Date: Sunday, November 5, 2017
Session Type: ACR Poster Session A
Session Time: 9:00AM-11:00AM
Background/Purpose: We have previously observed an association between exposure to occupational physical workload (PW) and risk of developing rheumatoid arthritis (RA).We posit that PW could impose mechanical stress on the joints leading to neo-epitope formation and immune activation. The major solid component of the articular cartilage is collagen type II (CII). Elevated level of anti-CII antibodies do not predate RA development, but are transiently found in 6-9% early RA patients. These antibodies are associated with acute RA onset and HLA-DRB1*01 and *03, yet predict good long-term prognosis. We hypothesized that exposure to PW especially in the period closely predating RA diagnosis would associate with anti-CII positive RA but not anti-CII negative RA.

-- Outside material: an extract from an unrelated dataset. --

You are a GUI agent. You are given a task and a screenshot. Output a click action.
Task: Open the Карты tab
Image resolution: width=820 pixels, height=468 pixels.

Methods: Data involving 1396 incident RA cases and 5935 controls from the Swedish population-based case-control study, Epidemiological Investigation of Rheumatoid Arthritis (EIRA), were analyzed. Information on self-reported exposure to occupational PW was collected through questionnaire. Anti-CII was measured using ELISA. The odds ratio (OR) with 95% confidence interval (CI) of developing anti-CII positive RA or anti-CII negative RA associated with PW exposure was calculated using logistic regression. Adjustment for sex, age, residential area, educational level, alcohol consumption, body mass index, cigarette smoking, silica exposure and occupational class did not substantially change the estimates.
Results: The ORs observed for the association between anti-CII positive RA and different types of PW ranged from 1.0 (95% CI, 0.4-2.4) to 2.3 (95% CI, 1.3-4.0). There was no difference in the ORs for PW exposure at diagnosis or five years earlier (table1). The ORs for the association between anti-CII negative RA and PW ranged from 1.0(95% CI, 0.8-1.3) to 1.8(95% CI, 1.5-2.1). No statistically significant difference was observed between the ORs for anti-CII positive RA and the ORs for anti-CII negative RA (all p-values > 0.2).Stratification for HLA-DRB1*01/*03 or symptom duration did not change the results.
Conclusion: Since physical workload is associated with rheumatoid arthritis irrespective of anti-CII status or the presence of anti-CII associated HLA alleles, and regardless of whether the timing of PW exposure was close to the appearance of anti-CII. We found no evidence suggesting an association between PW and development of anti-CII in RA.
1. Zeng P, Klareskog L, Alfredsson L, Bengtsson C. Physical workload is associated with increased risk of rheumatoid arthritis: results from a Swedish population-based case-control study. RMD open 2017;3(1):e000324.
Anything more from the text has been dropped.